■ WRITTEN PROBLEM ■
Output the lines of the listing from the line with "At what coordinates" to the line with "point(466,521)", both included, keeping them identical and leaving out the pictures.

■ DATA LINES ■

===

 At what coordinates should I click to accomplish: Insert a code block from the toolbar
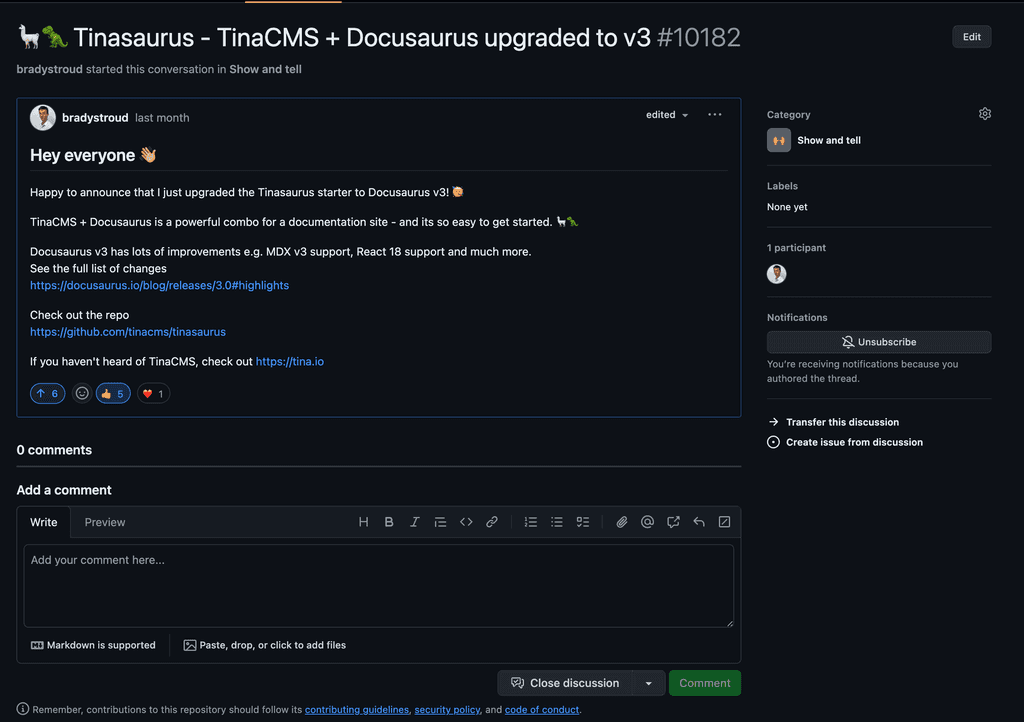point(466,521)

===

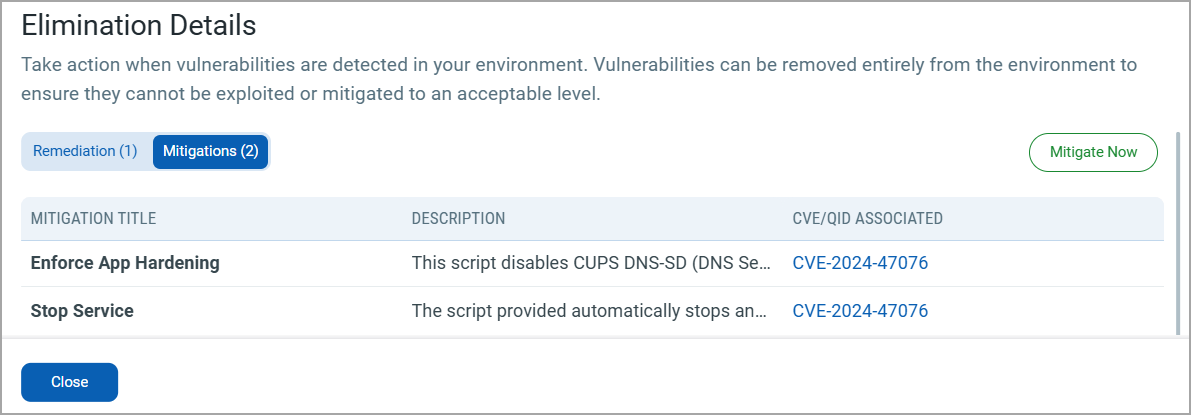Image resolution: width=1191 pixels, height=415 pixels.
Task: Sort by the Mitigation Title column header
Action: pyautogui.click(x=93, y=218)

===

■ EXPECTED ANSWER ■
 At what coordinates should I click to accomplish: Insert a code block from the toolbar
point(466,521)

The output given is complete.